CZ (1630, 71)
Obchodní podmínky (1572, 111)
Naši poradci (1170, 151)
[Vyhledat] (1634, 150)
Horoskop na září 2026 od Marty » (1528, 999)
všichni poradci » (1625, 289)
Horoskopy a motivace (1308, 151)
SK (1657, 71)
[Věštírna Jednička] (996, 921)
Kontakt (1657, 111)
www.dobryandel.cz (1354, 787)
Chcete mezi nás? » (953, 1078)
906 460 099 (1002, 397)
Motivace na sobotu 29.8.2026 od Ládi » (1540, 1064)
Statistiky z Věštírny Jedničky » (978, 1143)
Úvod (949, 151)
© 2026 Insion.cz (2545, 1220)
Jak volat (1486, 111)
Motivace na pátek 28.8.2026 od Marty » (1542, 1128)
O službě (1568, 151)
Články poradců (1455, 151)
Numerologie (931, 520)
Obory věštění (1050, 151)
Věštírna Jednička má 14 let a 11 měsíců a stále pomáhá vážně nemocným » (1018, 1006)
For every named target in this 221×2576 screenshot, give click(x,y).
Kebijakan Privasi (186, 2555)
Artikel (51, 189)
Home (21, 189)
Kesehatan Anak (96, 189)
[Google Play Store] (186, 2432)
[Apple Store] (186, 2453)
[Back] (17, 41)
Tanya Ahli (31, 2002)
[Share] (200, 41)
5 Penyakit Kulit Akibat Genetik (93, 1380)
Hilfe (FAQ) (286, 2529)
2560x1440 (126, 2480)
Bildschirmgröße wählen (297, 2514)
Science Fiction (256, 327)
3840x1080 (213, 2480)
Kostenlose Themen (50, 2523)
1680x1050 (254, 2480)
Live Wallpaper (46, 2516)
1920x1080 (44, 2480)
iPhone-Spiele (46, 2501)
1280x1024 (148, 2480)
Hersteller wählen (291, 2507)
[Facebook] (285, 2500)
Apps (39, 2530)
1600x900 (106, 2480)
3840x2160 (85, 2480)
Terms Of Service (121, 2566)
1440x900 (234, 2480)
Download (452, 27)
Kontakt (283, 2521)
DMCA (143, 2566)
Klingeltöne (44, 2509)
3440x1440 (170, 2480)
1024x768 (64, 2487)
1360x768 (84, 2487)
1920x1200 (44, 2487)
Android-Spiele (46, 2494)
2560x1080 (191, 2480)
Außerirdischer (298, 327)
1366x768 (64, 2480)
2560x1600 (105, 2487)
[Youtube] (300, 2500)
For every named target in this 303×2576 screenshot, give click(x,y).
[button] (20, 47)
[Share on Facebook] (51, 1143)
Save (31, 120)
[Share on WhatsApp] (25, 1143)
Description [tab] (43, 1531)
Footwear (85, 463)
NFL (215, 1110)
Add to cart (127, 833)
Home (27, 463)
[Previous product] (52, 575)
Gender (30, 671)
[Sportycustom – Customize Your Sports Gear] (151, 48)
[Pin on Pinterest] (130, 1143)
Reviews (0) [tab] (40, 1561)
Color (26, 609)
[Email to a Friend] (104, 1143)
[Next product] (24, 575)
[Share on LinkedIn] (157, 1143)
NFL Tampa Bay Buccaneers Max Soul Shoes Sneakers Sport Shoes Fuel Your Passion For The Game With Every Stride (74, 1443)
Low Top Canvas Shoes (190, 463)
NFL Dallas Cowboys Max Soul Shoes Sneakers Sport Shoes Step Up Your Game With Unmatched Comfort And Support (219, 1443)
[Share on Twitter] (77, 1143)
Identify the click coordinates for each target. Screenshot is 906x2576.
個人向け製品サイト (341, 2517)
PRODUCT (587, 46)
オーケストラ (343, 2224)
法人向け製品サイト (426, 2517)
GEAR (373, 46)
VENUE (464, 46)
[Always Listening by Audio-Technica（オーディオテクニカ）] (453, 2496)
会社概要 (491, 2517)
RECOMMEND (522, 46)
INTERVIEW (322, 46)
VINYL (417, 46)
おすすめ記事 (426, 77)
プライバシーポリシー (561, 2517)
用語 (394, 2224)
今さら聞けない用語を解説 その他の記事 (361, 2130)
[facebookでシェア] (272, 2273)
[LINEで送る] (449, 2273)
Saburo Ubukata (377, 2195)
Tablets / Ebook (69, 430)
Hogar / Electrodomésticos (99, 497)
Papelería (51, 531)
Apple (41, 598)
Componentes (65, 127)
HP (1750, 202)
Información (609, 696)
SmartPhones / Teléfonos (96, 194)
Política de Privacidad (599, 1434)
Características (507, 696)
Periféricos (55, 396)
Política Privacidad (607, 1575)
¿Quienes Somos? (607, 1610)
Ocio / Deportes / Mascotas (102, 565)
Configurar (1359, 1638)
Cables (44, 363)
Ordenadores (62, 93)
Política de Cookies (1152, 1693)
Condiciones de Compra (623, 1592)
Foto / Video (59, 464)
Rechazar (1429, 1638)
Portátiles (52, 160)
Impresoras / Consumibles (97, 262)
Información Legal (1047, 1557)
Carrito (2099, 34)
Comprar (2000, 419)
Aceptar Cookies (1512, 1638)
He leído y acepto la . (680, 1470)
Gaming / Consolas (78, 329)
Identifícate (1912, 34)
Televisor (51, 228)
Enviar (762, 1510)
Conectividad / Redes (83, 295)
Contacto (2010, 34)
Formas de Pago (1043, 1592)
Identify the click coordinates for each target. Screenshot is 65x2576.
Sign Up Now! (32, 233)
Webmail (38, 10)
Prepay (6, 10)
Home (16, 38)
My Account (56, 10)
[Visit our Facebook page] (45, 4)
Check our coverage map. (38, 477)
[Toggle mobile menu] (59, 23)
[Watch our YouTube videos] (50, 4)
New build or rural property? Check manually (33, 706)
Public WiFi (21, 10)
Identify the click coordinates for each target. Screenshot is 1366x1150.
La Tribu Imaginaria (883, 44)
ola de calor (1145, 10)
···
=== Task description ===
Arrange all of the rows above as a JSON list of strings, one string per row, with blank rows omitted.

=== Right answer ===
[
  "CZ (1630, 71)",
  "Obchodní podmínky (1572, 111)",
  "Naši poradci (1170, 151)",
  "[Vyhledat] (1634, 150)",
  "Horoskop na září 2026 od Marty » (1528, 999)",
  "všichni poradci » (1625, 289)",
  "Horoskopy a motivace (1308, 151)",
  "SK (1657, 71)",
  "[Věštírna Jednička] (996, 921)",
  "Kontakt (1657, 111)",
  "www.dobryandel.cz (1354, 787)",
  "Chcete mezi nás? » (953, 1078)",
  "906 460 099 (1002, 397)",
  "Motivace na sobotu 29.8.2026 od Ládi » (1540, 1064)",
  "Statistiky z Věštírny Jedničky » (978, 1143)",
  "Úvod (949, 151)",
  "© 2026 Insion.cz (2545, 1220)",
  "Jak volat (1486, 111)",
  "Motivace na pátek 28.8.2026 od Marty » (1542, 1128)",
  "O službě (1568, 151)",
  "Články poradců (1455, 151)",
  "Numerologie (931, 520)",
  "Obory věštění (1050, 151)",
  "Věštírna Jednička má 14 let a 11 měsíců a stále pomáhá vážně nemocným » (1018, 1006)",
  "For every named target in this 221×2576 screenshot, give click(x,y).",
  "Kebijakan Privasi (186, 2555)",
  "Artikel (51, 189)",
  "Home (21, 189)",
  "Kesehatan Anak (96, 189)",
  "[Google Play Store] (186, 2432)",
  "[Apple Store] (186, 2453)",
  "[Back] (17, 41)",
  "Tanya Ahli (31, 2002)",
  "[Share] (200, 41)",
  "5 Penyakit Kulit Akibat Genetik (93, 1380)",
  "Hilfe (FAQ) (286, 2529)",
  "2560x1440 (126, 2480)",
  "Bildschirmgröße wählen (297, 2514)",
  "Science Fiction (256, 327)",
  "3840x1080 (213, 2480)",
  "Kostenlose Themen (50, 2523)",
  "1680x1050 (254, 2480)",
  "Live Wallpaper (46, 2516)",
  "1920x1080 (44, 2480)",
  "iPhone-Spiele (46, 2501)",
  "1280x1024 (148, 2480)",
  "Hersteller wählen (291, 2507)",
  "[Facebook] (285, 2500)",
  "Apps (39, 2530)",
  "1600x900 (106, 2480)",
  "3840x2160 (85, 2480)",
  "Terms Of Service (121, 2566)",
  "1440x900 (234, 2480)",
  "Download (452, 27)",
  "Kontakt (283, 2521)",
  "DMCA (143, 2566)",
  "Klingeltöne (44, 2509)",
  "3440x1440 (170, 2480)",
  "1024x768 (64, 2487)",
  "1360x768 (84, 2487)",
  "1920x1200 (44, 2487)",
  "Android-Spiele (46, 2494)",
  "2560x1080 (191, 2480)",
  "Außerirdischer (298, 327)",
  "1366x768 (64, 2480)",
  "2560x1600 (105, 2487)",
  "[Youtube] (300, 2500)",
  "For every named target in this 303×2576 screenshot, give click(x,y).",
  "[button] (20, 47)",
  "[Share on Facebook] (51, 1143)",
  "Save (31, 120)",
  "[Share on WhatsApp] (25, 1143)",
  "Description [tab] (43, 1531)",
  "Footwear (85, 463)",
  "NFL (215, 1110)",
  "Add to cart (127, 833)",
  "Home (27, 463)",
  "[Previous product] (52, 575)",
  "Gender (30, 671)",
  "[Sportycustom – Customize Your Sports Gear] (151, 48)",
  "[Pin on Pinterest] (130, 1143)",
  "Reviews (0) [tab] (40, 1561)",
  "Color (26, 609)",
  "[Email to a Friend] (104, 1143)",
  "[Next product] (24, 575)",
  "[Share on LinkedIn] (157, 1143)",
  "NFL Tampa Bay Buccaneers Max Soul Shoes Sneakers Sport Shoes Fuel Your Passion For The Game With Every Stride (74, 1443)",
  "Low Top Canvas Shoes (190, 463)",
  "NFL Dallas Cowboys Max Soul Shoes Sneakers Sport Shoes Step Up Your Game With Unmatched Comfort And Support (219, 1443)",
  "[Share on Twitter] (77, 1143)",
  "Identify the click coordinates for each target. Screenshot is 906x2576.",
  "個人向け製品サイト (341, 2517)",
  "PRODUCT (587, 46)",
  "オーケストラ (343, 2224)",
  "法人向け製品サイト (426, 2517)",
  "GEAR (373, 46)",
  "VENUE (464, 46)",
  "[Always Listening by Audio-Technica（オーディオテクニカ）] (453, 2496)",
  "会社概要 (491, 2517)",
  "RECOMMEND (522, 46)",
  "INTERVIEW (322, 46)",
  "VINYL (417, 46)",
  "おすすめ記事 (426, 77)",
  "プライバシーポリシー (561, 2517)",
  "用語 (394, 2224)",
  "今さら聞けない用語を解説 その他の記事 (361, 2130)",
  "[facebookでシェア] (272, 2273)",
  "[LINEで送る] (449, 2273)",
  "Saburo Ubukata (377, 2195)",
  "Tablets / Ebook (69, 430)",
  "Hogar / Electrodomésticos (99, 497)",
  "Papelería (51, 531)",
  "Apple (41, 598)",
  "Componentes (65, 127)",
  "HP (1750, 202)",
  "Información (609, 696)",
  "SmartPhones / Teléfonos (96, 194)",
  "Política de Privacidad (599, 1434)",
  "Características (507, 696)",
  "Periféricos (55, 396)",
  "Política Privacidad (607, 1575)",
  "¿Quienes Somos? (607, 1610)",
  "Ocio / Deportes / Mascotas (102, 565)",
  "Configurar (1359, 1638)",
  "Cables (44, 363)",
  "Ordenadores (62, 93)",
  "Política de Cookies (1152, 1693)",
  "Condiciones de Compra (623, 1592)",
  "Foto / Video (59, 464)",
  "Rechazar (1429, 1638)",
  "Portátiles (52, 160)",
  "Impresoras / Consumibles (97, 262)",
  "Información Legal (1047, 1557)",
  "Carrito (2099, 34)",
  "Comprar (2000, 419)",
  "Aceptar Cookies (1512, 1638)",
  "He leído y acepto la . (680, 1470)",
  "Gaming / Consolas (78, 329)",
  "Identifícate (1912, 34)",
  "Televisor (51, 228)",
  "Enviar (762, 1510)",
  "Conectividad / Redes (83, 295)",
  "Contacto (2010, 34)",
  "Formas de Pago (1043, 1592)",
  "Identify the click coordinates for each target. Screenshot is 65x2576.",
  "Sign Up Now! (32, 233)",
  "Webmail (38, 10)",
  "Prepay (6, 10)",
  "Home (16, 38)",
  "My Account (56, 10)",
  "[Visit our Facebook page] (45, 4)",
  "Check our coverage map. (38, 477)",
  "[Toggle mobile menu] (59, 23)",
  "[Watch our YouTube videos] (50, 4)",
  "New build or rural property? Check manually (33, 706)",
  "Public WiFi (21, 10)",
  "Identify the click coordinates for each target. Screenshot is 1366x1150.",
  "La Tribu Imaginaria (883, 44)",
  "ola de calor (1145, 10)"
]